START Records to process
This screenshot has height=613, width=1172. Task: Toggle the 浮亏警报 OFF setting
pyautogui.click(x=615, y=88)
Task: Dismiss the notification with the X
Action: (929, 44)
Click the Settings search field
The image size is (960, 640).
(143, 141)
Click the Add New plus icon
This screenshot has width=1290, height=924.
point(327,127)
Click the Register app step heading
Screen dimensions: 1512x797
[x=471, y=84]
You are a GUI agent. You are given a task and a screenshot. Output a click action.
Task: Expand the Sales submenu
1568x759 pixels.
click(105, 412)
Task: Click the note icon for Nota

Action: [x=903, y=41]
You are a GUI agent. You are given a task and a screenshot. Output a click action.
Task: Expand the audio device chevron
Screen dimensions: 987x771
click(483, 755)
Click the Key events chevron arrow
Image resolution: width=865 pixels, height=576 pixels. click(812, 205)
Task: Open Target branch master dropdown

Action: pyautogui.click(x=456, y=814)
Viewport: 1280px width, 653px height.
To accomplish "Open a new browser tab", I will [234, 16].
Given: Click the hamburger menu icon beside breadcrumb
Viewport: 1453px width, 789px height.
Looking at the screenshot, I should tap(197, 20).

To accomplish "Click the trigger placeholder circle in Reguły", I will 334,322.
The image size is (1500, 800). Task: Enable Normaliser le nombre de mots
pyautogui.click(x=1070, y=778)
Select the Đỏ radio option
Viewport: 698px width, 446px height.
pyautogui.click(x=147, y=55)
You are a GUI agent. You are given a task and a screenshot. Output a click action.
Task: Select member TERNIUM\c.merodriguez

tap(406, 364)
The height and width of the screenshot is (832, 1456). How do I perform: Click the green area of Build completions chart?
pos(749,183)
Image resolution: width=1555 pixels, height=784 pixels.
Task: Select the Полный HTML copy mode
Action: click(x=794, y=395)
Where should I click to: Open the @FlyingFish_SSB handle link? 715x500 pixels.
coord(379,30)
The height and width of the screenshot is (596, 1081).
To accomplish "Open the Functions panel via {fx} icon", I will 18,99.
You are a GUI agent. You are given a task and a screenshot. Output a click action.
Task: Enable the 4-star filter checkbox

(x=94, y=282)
END Records to process
Work instruction:
Your reply should repeat the entries above in full, with every character intact.

Answer below:
This screenshot has height=613, width=1172. Task: Toggle the 浮亏警报 OFF setting
pyautogui.click(x=615, y=88)
Task: Dismiss the notification with the X
Action: (929, 44)
Click the Settings search field
The image size is (960, 640).
(143, 141)
Click the Add New plus icon
This screenshot has width=1290, height=924.
point(327,127)
Click the Register app step heading
Screen dimensions: 1512x797
[x=471, y=84]
You are a GUI agent. You are given a task and a screenshot. Output a click action.
Task: Expand the Sales submenu
1568x759 pixels.
click(105, 412)
Task: Click the note icon for Nota

Action: [x=903, y=41]
You are a GUI agent. You are given a task and a screenshot. Output a click action.
Task: Expand the audio device chevron
Screen dimensions: 987x771
click(483, 755)
Click the Key events chevron arrow
Image resolution: width=865 pixels, height=576 pixels. click(812, 205)
Task: Open Target branch master dropdown

Action: pyautogui.click(x=456, y=814)
Viewport: 1280px width, 653px height.
To accomplish "Open a new browser tab", I will [234, 16].
Given: Click the hamburger menu icon beside breadcrumb
Viewport: 1453px width, 789px height.
Looking at the screenshot, I should tap(197, 20).

To accomplish "Click the trigger placeholder circle in Reguły", I will 334,322.
The image size is (1500, 800). Task: Enable Normaliser le nombre de mots
pyautogui.click(x=1070, y=778)
Select the Đỏ radio option
Viewport: 698px width, 446px height.
pyautogui.click(x=147, y=55)
You are a GUI agent. You are given a task and a screenshot. Output a click action.
Task: Select member TERNIUM\c.merodriguez

tap(406, 364)
The height and width of the screenshot is (832, 1456). How do I perform: Click the green area of Build completions chart?
pos(749,183)
Image resolution: width=1555 pixels, height=784 pixels.
Task: Select the Полный HTML copy mode
Action: click(x=794, y=395)
Where should I click to: Open the @FlyingFish_SSB handle link? 715x500 pixels.
coord(379,30)
The height and width of the screenshot is (596, 1081).
To accomplish "Open the Functions panel via {fx} icon", I will 18,99.
You are a GUI agent. You are given a task and a screenshot. Output a click action.
Task: Enable the 4-star filter checkbox

(x=94, y=282)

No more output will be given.